▶ **TASKS TO CARRY OUT**:
a – Answer each question using the exhibition passage below.
(i) In which two cities were the first and second phases of the project launched?
(ii) Where was the slogan "Green hills and clear water breed good noodles" hung?
(iii) Which four forms does the exhibition comprise?
b – Continue the exhibition passage below, beginning after its final sentence.

START SELECTED PASSAGE

Following the launch of the first and second phases of the project respectively in Shanghai and Hong Kong, this exhibition unveils the artist's new conceptions, including sculptural work Cloud, Mist, and Field for Sun Dried Noodles (2018), a collaboration between the artist and traditional noodle makers. The title of the work comes from "Green hills and clear water breed good noodles," a slogan hung on the gate of a traditional noodle factory in Shiding Town, New Taipei City, which highlights the inseparable relationship between the environment and food. A special publication also debuts in this exhibition, titled Refresh, Sacrifice, New Hygiene, Home, Washing, Chou Yu-Cheng, Acrylic, Rag, Scouring Pad, Canvas, Image, Album. With a title that suggests a hybridity between housekeeping and artistic media, this publication serves as a memento for the exhibition. Comprising painting, sculpture, performance, and publication, the exhibition blurs the boundary between art forms through an adroit deployment of brands, machines (robots), apps, and traditional handicrafts, while resonating with the artist’s past body of work, evidently in the use of found objects, brands, publication, and manual labor.

END SELECTED PASSAGE
START EXTRACTED RECORDS

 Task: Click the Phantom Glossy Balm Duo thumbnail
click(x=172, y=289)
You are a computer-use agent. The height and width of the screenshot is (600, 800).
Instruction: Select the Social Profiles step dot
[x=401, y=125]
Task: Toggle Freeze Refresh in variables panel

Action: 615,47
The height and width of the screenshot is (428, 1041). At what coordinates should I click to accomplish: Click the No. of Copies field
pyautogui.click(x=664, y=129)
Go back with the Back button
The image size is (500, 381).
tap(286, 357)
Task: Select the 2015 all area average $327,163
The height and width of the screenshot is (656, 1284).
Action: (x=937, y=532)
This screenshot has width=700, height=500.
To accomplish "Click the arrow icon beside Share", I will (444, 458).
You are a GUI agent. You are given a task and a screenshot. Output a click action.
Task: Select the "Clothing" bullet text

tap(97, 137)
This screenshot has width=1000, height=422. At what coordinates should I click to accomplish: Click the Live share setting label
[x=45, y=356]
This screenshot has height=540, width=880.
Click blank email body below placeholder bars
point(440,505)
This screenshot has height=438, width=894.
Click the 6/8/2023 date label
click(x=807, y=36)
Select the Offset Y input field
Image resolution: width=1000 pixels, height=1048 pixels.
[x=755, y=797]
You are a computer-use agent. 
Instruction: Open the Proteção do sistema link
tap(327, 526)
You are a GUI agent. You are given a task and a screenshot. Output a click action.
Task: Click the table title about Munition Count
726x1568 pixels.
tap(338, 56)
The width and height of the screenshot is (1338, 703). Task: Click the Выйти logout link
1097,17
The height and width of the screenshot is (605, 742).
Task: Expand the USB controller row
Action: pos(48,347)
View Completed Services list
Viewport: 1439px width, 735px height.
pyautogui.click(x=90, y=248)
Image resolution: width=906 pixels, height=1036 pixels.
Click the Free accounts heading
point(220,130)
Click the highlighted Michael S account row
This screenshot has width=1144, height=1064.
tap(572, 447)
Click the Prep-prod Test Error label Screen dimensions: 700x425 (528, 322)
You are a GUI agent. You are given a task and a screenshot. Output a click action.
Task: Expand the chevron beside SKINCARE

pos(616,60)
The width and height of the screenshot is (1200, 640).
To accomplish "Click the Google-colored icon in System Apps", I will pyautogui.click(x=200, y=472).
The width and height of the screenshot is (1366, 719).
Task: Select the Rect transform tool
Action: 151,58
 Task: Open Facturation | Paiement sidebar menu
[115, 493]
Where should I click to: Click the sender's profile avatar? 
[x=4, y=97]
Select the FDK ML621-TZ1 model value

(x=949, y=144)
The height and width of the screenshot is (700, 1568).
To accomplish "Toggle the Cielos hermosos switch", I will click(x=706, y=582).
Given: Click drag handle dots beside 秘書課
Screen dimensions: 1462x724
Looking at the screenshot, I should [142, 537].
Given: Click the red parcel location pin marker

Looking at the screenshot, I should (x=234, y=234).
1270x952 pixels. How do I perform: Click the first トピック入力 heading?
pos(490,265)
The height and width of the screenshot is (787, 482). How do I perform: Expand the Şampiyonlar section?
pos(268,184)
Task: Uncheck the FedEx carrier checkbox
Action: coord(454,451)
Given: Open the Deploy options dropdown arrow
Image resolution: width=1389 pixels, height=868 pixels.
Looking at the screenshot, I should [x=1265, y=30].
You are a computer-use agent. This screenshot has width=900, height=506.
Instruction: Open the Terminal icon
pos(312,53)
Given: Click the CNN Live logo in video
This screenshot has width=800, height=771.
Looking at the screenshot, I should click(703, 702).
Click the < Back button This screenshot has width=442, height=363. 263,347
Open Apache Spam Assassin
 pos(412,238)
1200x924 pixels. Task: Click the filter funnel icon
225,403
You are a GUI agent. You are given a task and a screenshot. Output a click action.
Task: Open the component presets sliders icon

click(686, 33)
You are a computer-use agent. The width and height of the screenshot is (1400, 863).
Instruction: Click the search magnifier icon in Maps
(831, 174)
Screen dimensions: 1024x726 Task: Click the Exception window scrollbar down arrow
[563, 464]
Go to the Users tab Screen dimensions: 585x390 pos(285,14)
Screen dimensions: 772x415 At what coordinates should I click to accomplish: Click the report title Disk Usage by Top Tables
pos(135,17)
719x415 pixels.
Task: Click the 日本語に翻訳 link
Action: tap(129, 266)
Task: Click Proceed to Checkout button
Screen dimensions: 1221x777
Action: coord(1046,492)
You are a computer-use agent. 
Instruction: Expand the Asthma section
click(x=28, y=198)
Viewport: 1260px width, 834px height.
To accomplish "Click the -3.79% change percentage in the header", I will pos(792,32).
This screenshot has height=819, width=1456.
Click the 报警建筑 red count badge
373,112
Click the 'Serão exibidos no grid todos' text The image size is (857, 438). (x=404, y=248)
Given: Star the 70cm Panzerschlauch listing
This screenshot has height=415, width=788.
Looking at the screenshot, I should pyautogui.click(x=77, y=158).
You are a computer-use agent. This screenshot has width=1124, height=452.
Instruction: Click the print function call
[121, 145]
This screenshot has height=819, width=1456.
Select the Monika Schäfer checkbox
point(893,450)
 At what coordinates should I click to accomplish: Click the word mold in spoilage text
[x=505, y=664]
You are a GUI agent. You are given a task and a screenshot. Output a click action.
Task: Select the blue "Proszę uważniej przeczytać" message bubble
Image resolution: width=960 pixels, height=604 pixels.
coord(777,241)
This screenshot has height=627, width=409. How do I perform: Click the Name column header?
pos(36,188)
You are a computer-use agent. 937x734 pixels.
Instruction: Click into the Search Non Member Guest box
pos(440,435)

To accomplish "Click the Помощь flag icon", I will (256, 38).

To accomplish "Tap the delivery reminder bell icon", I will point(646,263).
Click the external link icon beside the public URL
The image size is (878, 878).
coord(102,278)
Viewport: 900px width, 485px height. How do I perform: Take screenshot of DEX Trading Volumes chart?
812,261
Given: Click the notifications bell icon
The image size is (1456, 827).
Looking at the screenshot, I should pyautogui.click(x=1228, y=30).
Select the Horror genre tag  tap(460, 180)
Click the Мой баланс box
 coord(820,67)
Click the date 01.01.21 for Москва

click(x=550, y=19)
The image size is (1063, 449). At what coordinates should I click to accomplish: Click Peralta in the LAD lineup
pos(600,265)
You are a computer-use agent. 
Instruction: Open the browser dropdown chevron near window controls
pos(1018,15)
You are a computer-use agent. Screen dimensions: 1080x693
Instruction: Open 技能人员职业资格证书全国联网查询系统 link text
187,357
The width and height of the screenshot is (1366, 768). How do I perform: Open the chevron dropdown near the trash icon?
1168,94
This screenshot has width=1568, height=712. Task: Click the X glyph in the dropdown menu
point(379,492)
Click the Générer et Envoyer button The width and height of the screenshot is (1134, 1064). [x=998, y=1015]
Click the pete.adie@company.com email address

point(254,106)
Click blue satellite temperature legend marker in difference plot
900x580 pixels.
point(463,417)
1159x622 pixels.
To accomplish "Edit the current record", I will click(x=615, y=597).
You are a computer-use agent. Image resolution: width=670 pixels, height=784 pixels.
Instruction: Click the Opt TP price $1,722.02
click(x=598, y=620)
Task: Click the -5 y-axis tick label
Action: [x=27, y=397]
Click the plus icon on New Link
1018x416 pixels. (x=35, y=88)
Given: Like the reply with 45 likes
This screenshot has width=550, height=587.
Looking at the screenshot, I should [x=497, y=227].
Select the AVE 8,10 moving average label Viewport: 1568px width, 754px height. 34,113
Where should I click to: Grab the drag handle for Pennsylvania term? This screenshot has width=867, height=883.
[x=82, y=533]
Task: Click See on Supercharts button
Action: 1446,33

END EXTRACTED RECORDS

▶ **ANSWER SET**:
a –
(i) Shanghai and Hong Kong.
(ii) On the gate of a traditional noodle factory in Shiding Town, New Taipei City.
(iii) Painting, sculpture, performance, and publication.

b –
This exhibition also serves as an attempt to create “a gallery with the best environment,” with the use of Dyson Pure Cool Link air purifiers, which automatically remove 99.95% of pollutants and allergens as small as PM0.1, as well as through the Jackercleaning app that provides housekeeping appointments, along with the use of Dyson Cyclone V10 cord-free vacuums, which remove 99.97% of pollutants and allergens as small as 0.3 microns. The environment becomes a key element in this exhibition. The artist believes that a better environment can be created with the use of machines. In this way, found objects not only manifest themselves in their physical forms, but are also allowed the chance to demonstrate their functions, transcending their original hackneyed notion.
Known for his deft manipulation of aesthetics and social issues, Chou Yu-Cheng is deeply concerned with the working process behind visual arts, as well as alternative operational and thinking modes in existing mechanisms, corresponding alternative interests in atypical collaboration, and problematic established facts. His practice involves diverse mediums, where he acts as the mediator who integrates the individual as “subject,” the enterprise, and the institution, while through a working process that entails the act of transition or transferal, or the difference in time or locale, yielding specific results of a particular project, thereby creating a dialectic between the source and the outcome.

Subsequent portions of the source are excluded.